Sunday's extratropical storm spun in the way that stronger hurricanes do

By Seattle Mag March 14, 2016

A group of cars are driving down a highway in the rain.
A group of cars are driving down a highway in the rain.

In our bi-monthly Seattlemag.com column, Knute Berger–who writes regularly for Seattle Magazine and is a frequent pundit on KUOW–takes an in-depth look at some of the highly topical and sometimes polarizing issues in our city.

I felt a personal pang when I read about the man who was killed in Seward Park by a tree that came down in last Sunday’s windstorm and crushed his vehicle. A toddler in the car was blessedly rescued.

It felt personal because I walk frequently at the park, often along the very section of the upper loop where the accident took place. I take my granddaughter there sometimes. Seward Park is the closest thing we have to a true forest left in Seattle, one of the last stands of old growth in the city. I have learned over the years to stay clear when the wind blows. During many winter walks there, I have found trees freshly downed, sometimes across the trails. If you snoop around in the woods, it’s clear that rising and dramatic toppling is part of the ecosystem.

On Sunday my wife and I were walking on a trail on Bainbridge near the ferry dock and suddenly the wind picked up and began to blast the trees around us, many of which were clinging to a steep bank. With the water-soaked soil making it more likely something could uproot, we scooted to the ferry dock to get out of harm’s way. This was at almost the exact time that tree in Seward was said to have fallen.

I like winter storms and, if you are safe from the elements, they can be thrilling. One thing that bugs me is how the local TV news has turned every weather front into a “storm,” instead of just rain and clouds and wind, what we used to just call “weather.” But this week’s storm was a genuine storm. Scientists say it was an “extratropical storm” that spun in the way stronger hurricanes do, which was a bit unusual. Usually our fronts plow into the coast like a curled fist upper-cutting the Olympic Peninsula. This one spun in like whirling dervish. 

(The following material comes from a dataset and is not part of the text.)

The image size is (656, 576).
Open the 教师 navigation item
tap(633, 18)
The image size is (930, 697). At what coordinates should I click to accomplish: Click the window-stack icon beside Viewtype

The wind changed direction, it picked up speeds as the spiral grew tighter. At its height, my wife and I rode the Bainbridge ferry that rocked and rolled. White caps were deep into Elliott Bay—usually more protected–and huge waves crashed against the seawalls. I found it bracing, cleansing with all that moving fresh air. I wondered what the sea-sickness factor was for passengers on an incoming Argosy tour boat that was docking around the same time we were.

We have had big storms before, even bigger. The Columbus Day storm of ’62 was also “extratropical,” meaning the kind of storm usually only seen in the tropics. That one was of hurricane forces, however, a “cyclone” in fact. It did massive damage and killed at least 46 people and injured scores more. I remember big trees coming down and the power going out. Scientists say that the number of 1,000-year-old trees that were brought down suggest that it was a “millennial” event, or even a one-of-a-kind storm.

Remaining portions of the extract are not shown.